BEGIN Input

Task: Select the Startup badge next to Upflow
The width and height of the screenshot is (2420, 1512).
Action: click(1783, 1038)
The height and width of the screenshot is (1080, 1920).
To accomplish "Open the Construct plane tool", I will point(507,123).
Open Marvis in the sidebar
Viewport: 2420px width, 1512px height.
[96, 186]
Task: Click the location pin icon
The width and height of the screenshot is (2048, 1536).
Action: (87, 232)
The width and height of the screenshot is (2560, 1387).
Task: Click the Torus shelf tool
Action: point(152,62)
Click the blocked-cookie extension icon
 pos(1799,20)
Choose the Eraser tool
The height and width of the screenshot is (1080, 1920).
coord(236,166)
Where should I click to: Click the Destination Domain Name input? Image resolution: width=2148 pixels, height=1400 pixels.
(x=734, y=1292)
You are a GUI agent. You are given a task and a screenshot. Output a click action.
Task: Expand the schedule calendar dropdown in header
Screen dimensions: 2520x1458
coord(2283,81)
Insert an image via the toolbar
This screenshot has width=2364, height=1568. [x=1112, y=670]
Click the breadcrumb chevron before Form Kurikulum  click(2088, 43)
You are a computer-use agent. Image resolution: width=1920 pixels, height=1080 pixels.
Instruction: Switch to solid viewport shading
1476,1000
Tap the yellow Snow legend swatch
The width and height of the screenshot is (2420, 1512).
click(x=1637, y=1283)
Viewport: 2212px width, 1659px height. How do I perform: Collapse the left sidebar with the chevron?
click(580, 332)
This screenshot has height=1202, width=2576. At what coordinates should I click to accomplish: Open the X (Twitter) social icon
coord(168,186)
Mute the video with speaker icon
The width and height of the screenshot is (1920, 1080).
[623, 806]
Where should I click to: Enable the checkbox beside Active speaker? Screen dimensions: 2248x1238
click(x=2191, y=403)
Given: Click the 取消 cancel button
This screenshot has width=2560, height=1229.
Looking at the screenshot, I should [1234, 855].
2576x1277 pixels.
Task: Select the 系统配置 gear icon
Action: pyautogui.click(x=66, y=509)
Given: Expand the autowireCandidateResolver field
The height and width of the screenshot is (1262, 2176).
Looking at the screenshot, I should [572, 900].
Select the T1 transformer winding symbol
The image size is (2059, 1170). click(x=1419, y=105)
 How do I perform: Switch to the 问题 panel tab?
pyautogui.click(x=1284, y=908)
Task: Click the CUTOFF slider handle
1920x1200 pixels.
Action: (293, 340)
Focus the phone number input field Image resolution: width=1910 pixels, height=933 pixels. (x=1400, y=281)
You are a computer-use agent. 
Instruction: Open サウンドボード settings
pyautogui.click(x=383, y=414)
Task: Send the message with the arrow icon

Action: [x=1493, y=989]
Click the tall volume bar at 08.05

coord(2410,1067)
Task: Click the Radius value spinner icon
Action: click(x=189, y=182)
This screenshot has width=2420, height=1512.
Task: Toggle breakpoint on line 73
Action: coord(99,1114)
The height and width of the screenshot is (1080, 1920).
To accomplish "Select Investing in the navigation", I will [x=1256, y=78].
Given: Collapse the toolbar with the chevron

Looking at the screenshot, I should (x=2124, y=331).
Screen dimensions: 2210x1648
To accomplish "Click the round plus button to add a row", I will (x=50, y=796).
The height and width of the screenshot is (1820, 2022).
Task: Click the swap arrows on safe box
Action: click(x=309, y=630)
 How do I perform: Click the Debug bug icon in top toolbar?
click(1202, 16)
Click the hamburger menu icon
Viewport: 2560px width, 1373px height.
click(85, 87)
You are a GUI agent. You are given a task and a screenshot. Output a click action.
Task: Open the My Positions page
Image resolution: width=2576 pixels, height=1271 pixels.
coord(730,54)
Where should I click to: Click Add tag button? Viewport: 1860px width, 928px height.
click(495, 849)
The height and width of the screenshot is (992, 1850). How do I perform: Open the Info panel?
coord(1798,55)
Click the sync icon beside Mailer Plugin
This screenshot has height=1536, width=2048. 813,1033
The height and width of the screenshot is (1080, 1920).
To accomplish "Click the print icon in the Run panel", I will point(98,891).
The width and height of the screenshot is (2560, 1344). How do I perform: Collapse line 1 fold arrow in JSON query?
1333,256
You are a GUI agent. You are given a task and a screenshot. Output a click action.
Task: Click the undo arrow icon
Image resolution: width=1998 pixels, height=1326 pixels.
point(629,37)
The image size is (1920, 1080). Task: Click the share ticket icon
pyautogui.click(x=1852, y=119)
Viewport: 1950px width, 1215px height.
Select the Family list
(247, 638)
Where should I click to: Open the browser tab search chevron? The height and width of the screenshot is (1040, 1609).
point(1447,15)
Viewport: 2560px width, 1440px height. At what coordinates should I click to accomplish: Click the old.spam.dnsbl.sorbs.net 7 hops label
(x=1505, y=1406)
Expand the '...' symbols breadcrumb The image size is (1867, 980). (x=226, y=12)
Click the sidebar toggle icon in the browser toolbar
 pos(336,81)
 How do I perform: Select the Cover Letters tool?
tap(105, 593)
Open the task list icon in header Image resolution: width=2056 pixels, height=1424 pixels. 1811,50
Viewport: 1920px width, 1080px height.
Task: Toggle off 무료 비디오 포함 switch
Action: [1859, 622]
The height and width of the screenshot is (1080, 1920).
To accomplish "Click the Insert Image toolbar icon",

END Input

Exercise aim:
Scan the data above and copy each line containing the word "field".

Output below:
Given: Expand the autowireCandidateResolver field
Focus the phone number input field Image resolution: width=1910 pixels, height=933 pixels. (x=1400, y=281)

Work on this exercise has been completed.